L’Autorité indépendante de surveillance de la police et des groupes de défense des droits ont déclaré que deux personnes étaient mortes à la suite des rassemblements de la semaine dernière à Nairobi.
Plusieurs organisations, dont Amnesty International Kenya, ont déclaré qu’au moins 200 personnes avaient été blessées lors des manifestations de la semaine dernière à Nairobi.
La section d’Amnesty au Kenya a publié mardi sur X que « la situation des manifestations policières se détériore rapidement », exhortant le gouvernement à respecter le droit de réunion des manifestants.
Les organismes de défense des droits ont également accusé les autorités d’avoir enlevé des manifestants.
La Commission kényane des droits de l’homme a déclaré que les enlèvements avaient eu lieu pour la plupart la nuit et étaient « menés par des policiers en civil et dans des voitures banalisées », appelant à la « libération inconditionnelle de toutes les personnes enlevées ».
La police n’a pas répondu aux demandes de commentaires de l’AFP sur ces allégations.
Hausse du prix des carburants
Le gouvernement, à court de liquidités, a accepté la semaine dernière d’annuler plusieurs augmentations d’impôts.
Mais il a toujours l’intention d’augmenter d’autres impôts, estimant qu’ils sont nécessaires pour remplir les caisses de l’État et réduire la dépendance à l’égard des emprunts extérieurs.

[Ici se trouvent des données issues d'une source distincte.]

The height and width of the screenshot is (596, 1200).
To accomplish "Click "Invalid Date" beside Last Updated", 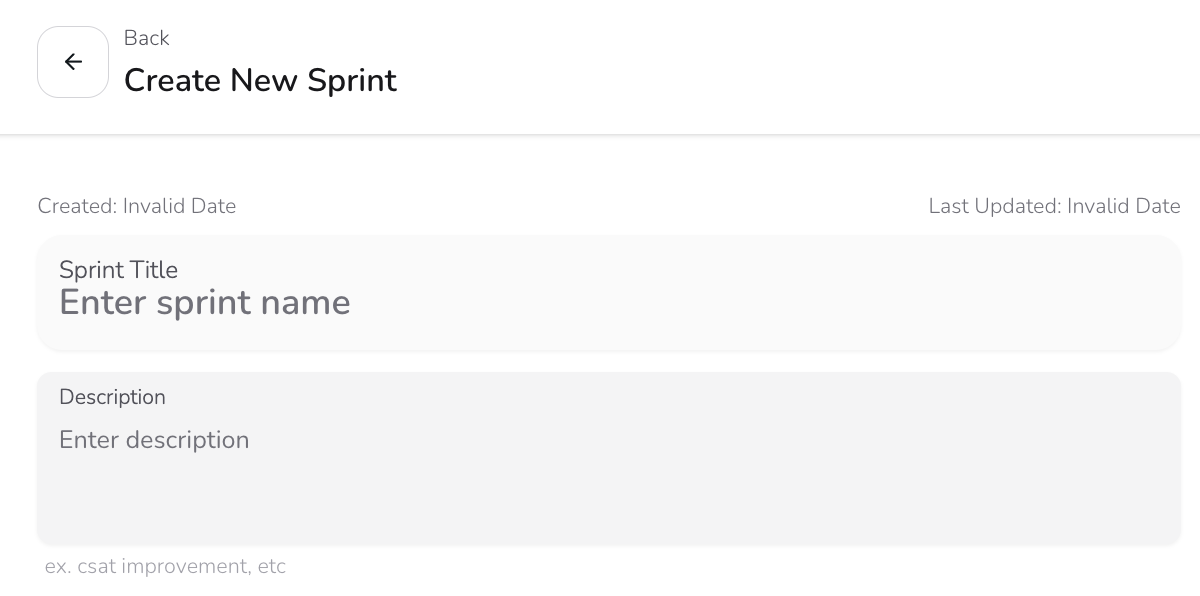I will (1123, 206).
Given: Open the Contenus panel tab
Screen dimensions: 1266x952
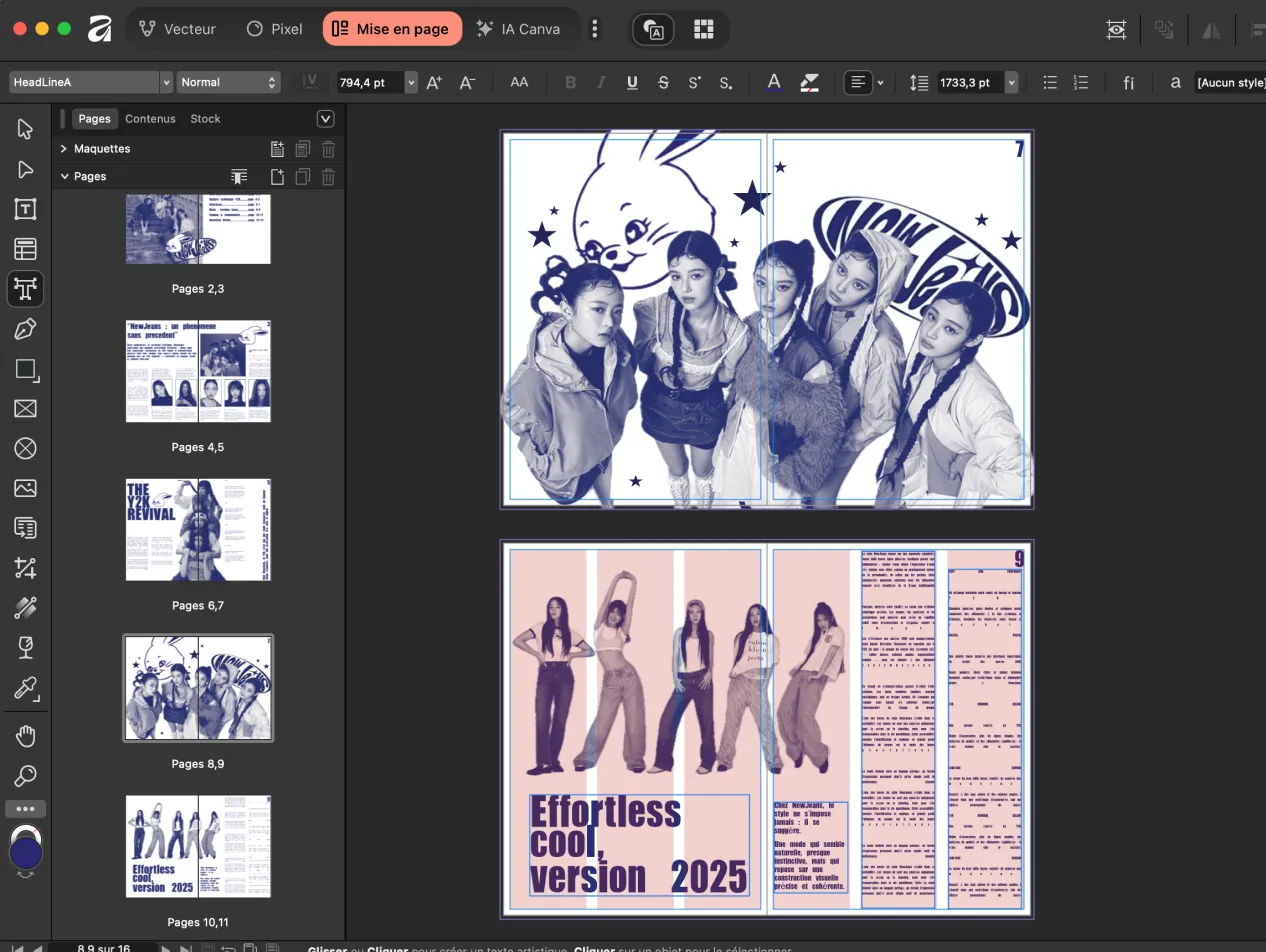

Le Kenya est confronté à une énorme montagne de dettes dont les coûts de service ont explosé en raison de la chute de la valeur de la monnaie locale au cours des deux dernières années, rendant les paiements d’intérêts sur les prêts en devises plus coûteux.
Les hausses d’impôts accentueront la pression sur les Kenyans, les emplois bien rémunérés restant hors de portée pour de nombreux jeunes.
Après que le gouvernement a accepté de supprimer les prélèvements sur l’achat de pain, la possession de voitures et les services financiers et mobiles, le Trésor a mis en garde contre un déficit budgétaire de 200 milliards de shillings (1,56 milliard de dollars).
Le gouvernement a désormais l’intention de cibler une augmentation des prix du carburant et des taxes à l’exportation pour combler le vide laissé par les changements, une mesure qui, selon les critiques, rendra la vie plus chère dans un pays déjà aux prises avec une forte inflation.
Le Kenya possède l’une des économies les plus dynamiques d’Afrique de l’Est, mais un tiers de ses 52 millions d’habitants vit dans la pauvreté.